**PROBLEM DESCRIPTION:** Reproduce word for word the stretch of the Danell Leyva article from "Biggest of all, Leyva" through "Olympic silver medal.".

**PAGE TEXT:**
That leaves no time for gymnastics.

Danell Leyva‘s run of 10 straight years competing at the senior U.S. Gymnastics Championships comes to end this summer. Leyva doesn’t really see himself returning to the sport, but he’s also not ruling out.

“It’s hard. It’s hard on the body, a lot of different factors,” Leyva said. “But I feel like [pursuing acting] is what I should be doing now. I feel really happy doing what I’m doing right now.”

Leyva moved from Miami to California in December, four months after bagging two silver medals in Rio. He signed up for acting classes, filmed two commercials (one already aired), appeared in a Nickelodeon show and was a choreography consultant for “Brooklyn Nine-Nine.”

Biggest of all, Leyva bought and opened a production company with one of his managers.

It’s called “Parallel Entertainment,” an obvious homage to Leyva’s best gymnastics event — the parallel bars — where he won the 2011 World title and a 2016 Olympic silver medal.

**INFORMATION PROVIDED:**
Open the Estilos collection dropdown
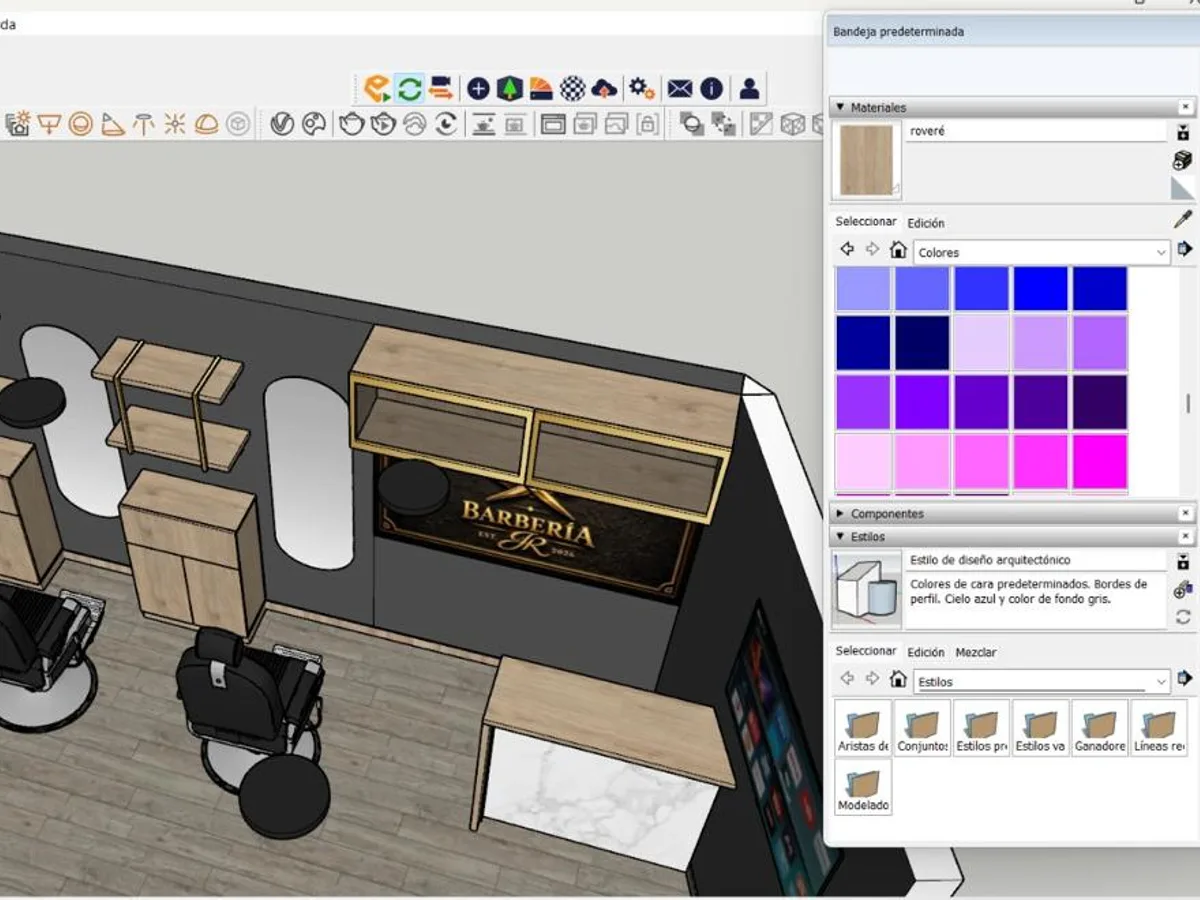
...
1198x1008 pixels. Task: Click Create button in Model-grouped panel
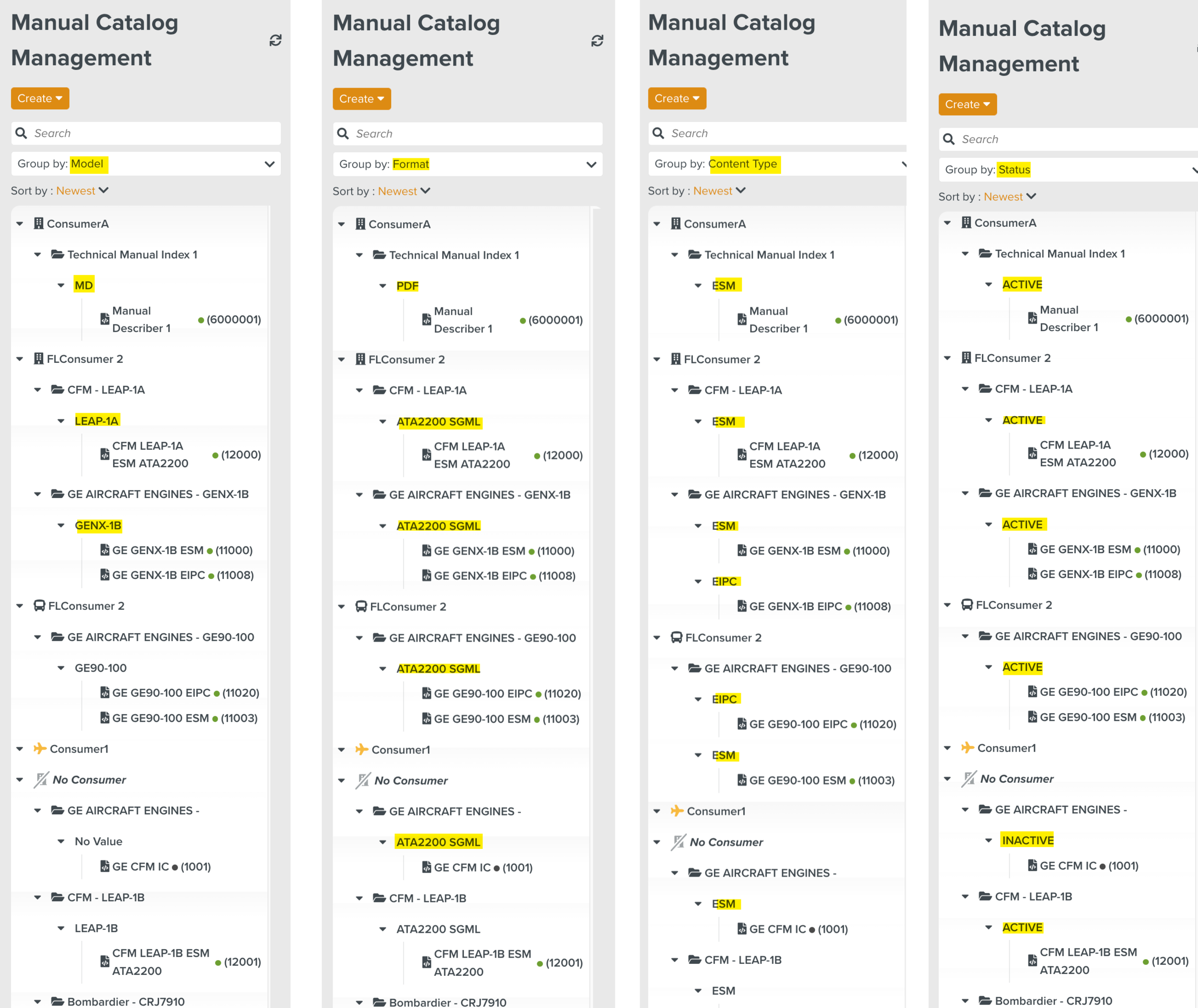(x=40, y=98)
---
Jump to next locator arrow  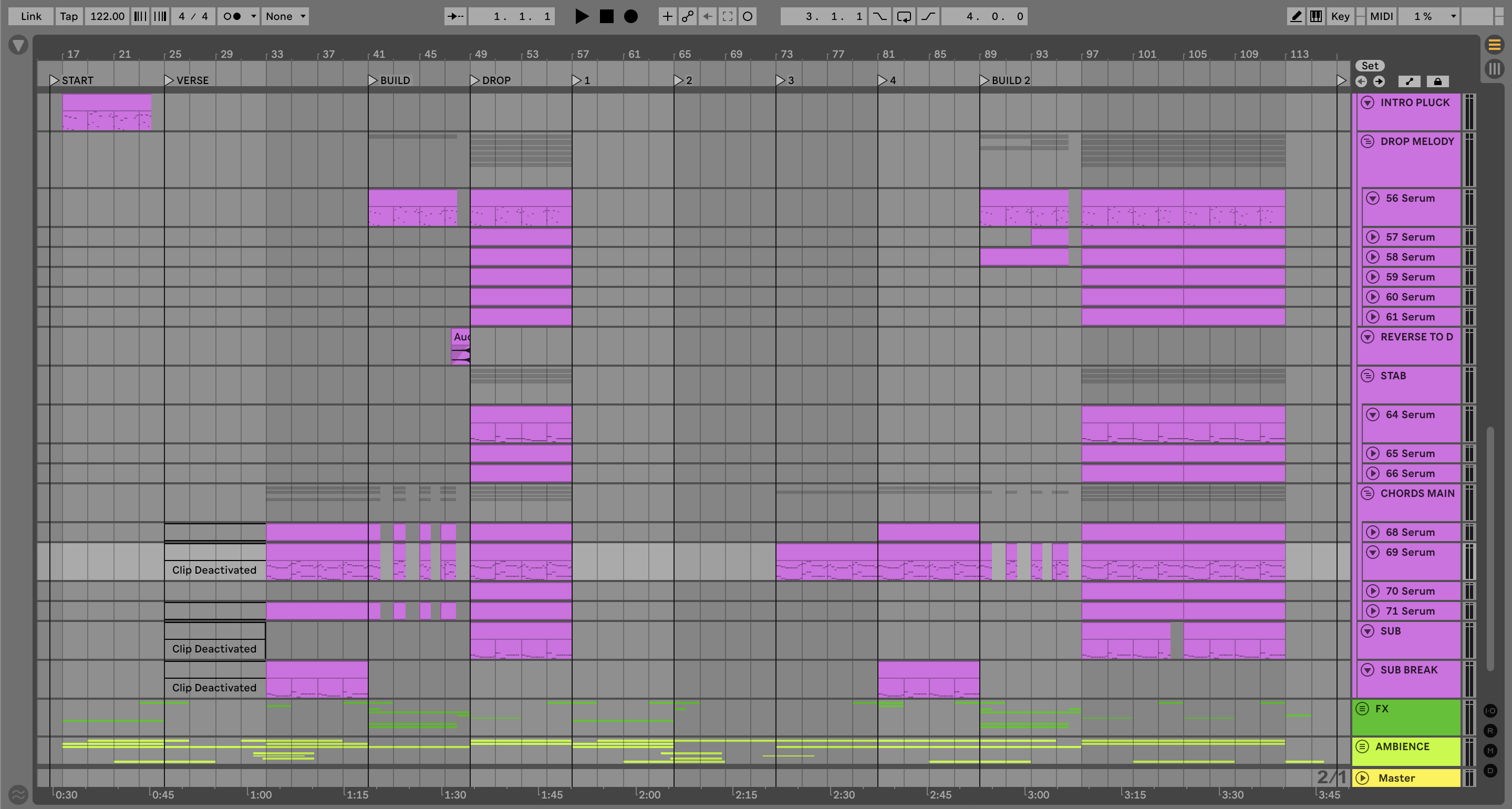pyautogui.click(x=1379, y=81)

**EXERCISE RESPONSE:**
Biggest of all, Leyva bought and opened a production company with one of his managers.

It’s called “Parallel Entertainment,” an obvious homage to Leyva’s best gymnastics event — the parallel bars — where he won the 2011 World title and a 2016 Olympic silver medal.